§ Extrait à lire
Tissu balistique aramide – Les gilets pare-balles doivent être confectionnés dans un tissu balistique en fil aramide d’au plus 930 décitex (840 deniers). Les fils de marque Kevlar ou Twaron satisfont à cette exigence. Le tissu doit être de couleur beige, doit avoir été complètement décreusé et ne pas comporter plus de 0,7 p. 100 de résidus, et doit être exempt d’imperfections.

[Traduction]

  1. De l’avis du Tribunal, selon la lettre du 29 avril 2016 adressée à TYR et la modification no 004, il est clair que la GRC acceptait d’autres types de fils aramides à condition que les caractéristiques exigées soient respectées. Il est ainsi difficile de conclure que la lettre du 29 avril 2016 constitue un refus de réparation. Bien que la lettre n’ait pas laissé à TYR le choix d’utiliser le tissu qu’elle voulait, elle précisait clairement que le Kevlar® et le Twaron n’étaient pas les seuls tissus qui pouvaient être utilisés pour satisfaire aux exigences.
  2. Le paragraphe 506(6) de l’ACI prévoit que les documents d’appel d’offres doivent indiquer clairement les conditions du marché public et les critères qui seront appliqués dans l’évaluation des soumissions. De l’avis du Tribunal, nonobstant une certaine confusion causée par la réponse initiale de la GRC à la question de TYR, il est clair que le Kevlar® et le Twaron n’étaient pas les seuls tissus qui pouvaient être utilisés pour confectionner les gilets pare-balles. En effet, d’autres fils aramides pouvaient être utilisés à condition de satisfaire à la spécification G.S. 1045-177. Il n’y a aucune indication que la GRC ait mal interprété cette exigence de la DP.
  3. De plus, le Tribunal a affirmé à maintes reprises que le gouvernement fédéral est en droit de définir les exigences de ses marchés publics[8]. À cet égard, le gouvernement pouvait exiger que les gilets pare-balles qu’il voulait acquérir soient testés d’une certaine façon pour satisfaire à certaines normes ou qu’ils soient confectionnés dans un tissu particulier. Le fait que d’autres genres de tissus pouvaient être utilisés ou que, de l’avis de TYR, d’autres genres de tissus auraient été préférables n’empêche d’aucune façon le gouvernement de définir les exigences de ses marchés publics pour répondre à ses besoins opérationnels.

§ Informations
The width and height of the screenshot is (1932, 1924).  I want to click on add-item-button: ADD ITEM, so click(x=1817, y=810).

--

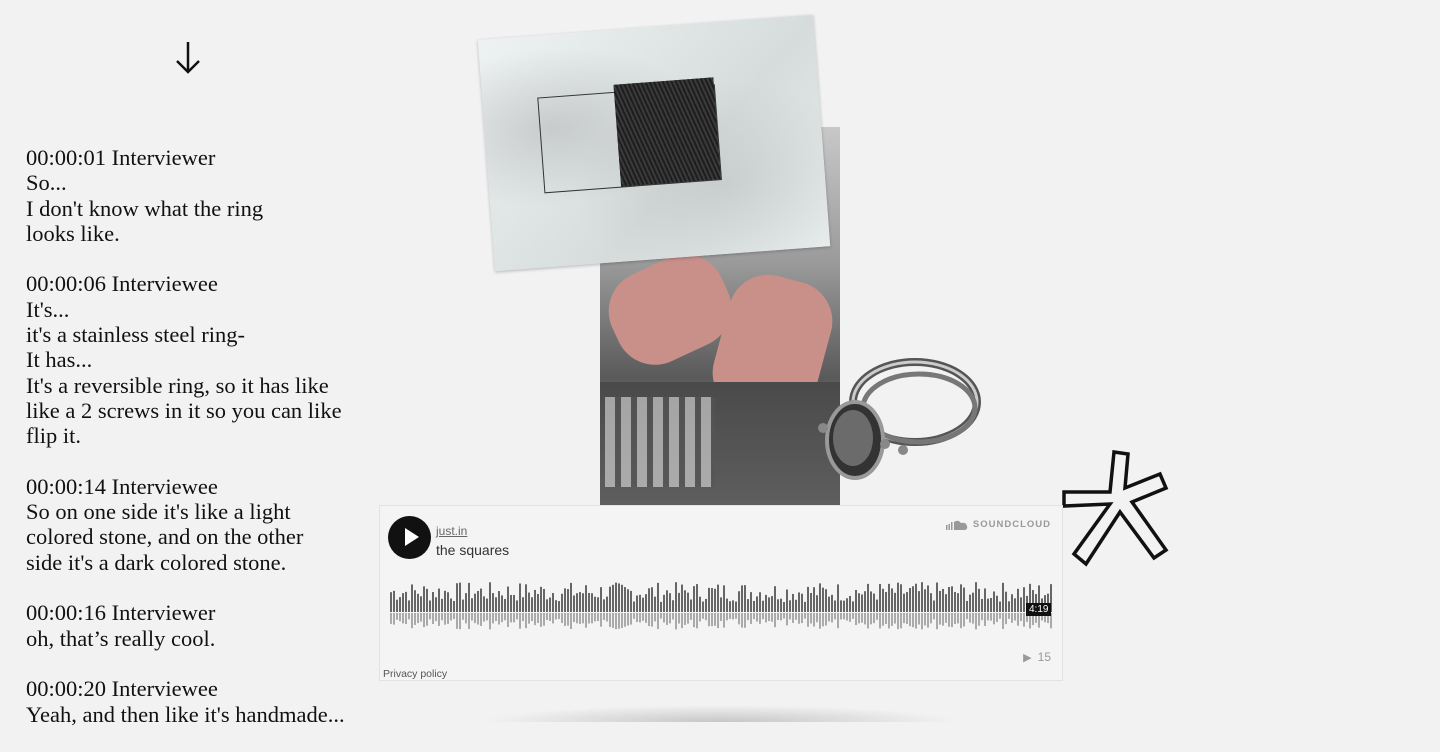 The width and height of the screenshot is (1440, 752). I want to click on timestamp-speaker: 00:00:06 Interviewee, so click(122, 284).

§ Consignes
1. Recopiez fidèlement le passage de l'extrait sur les gilets pare-balles qui va de « 1. De l’avis » à « satisfaire aux exigences. ».
2. Prolongez l'extrait sur les gilets pare-balles en reprenant juste après sa dernière phrase.

§ Réponses par tâche
1.
1. De l’avis du Tribunal, selon la lettre du 29 avril 2016 adressée à TYR et la modification no 004, il est clair que la GRC acceptait d’autres types de fils aramides à condition que les caractéristiques exigées soient respectées. Il est ainsi difficile de conclure que la lettre du 29 avril 2016 constitue un refus de réparation. Bien que la lettre n’ait pas laissé à TYR le choix d’utiliser le tissu qu’elle voulait, elle précisait clairement que le Kevlar® et le Twaron n’étaient pas les seuls tissus qui pouvaient être utilisés pour satisfaire aux exigences.

2.
  4. Par conséquent, même si ce motif de plainte avait été déposé dans les délais, les renseignements fournis ne démontrent pas, dans une mesure raisonnable, qu’il y a eu violation d’un accord commercial.

Favoritisme à l’égard du fournisseur titulaire

  1. La modification no 004, émise le 29 avril 2016, a ajouté un nouveau critère obligatoire exigeant que les soumissionnaires fournissent des rapports d’essais sur cinq ans indiquant la résistance balistique du tissu aramide. Dans sa plainte, TYR allègue que ce critère a été ajouté parce que le fournisseur titulaire pouvait fournir ces renseignements au détriment d’autres fabricants ou de l’utilisation d’autres tissus.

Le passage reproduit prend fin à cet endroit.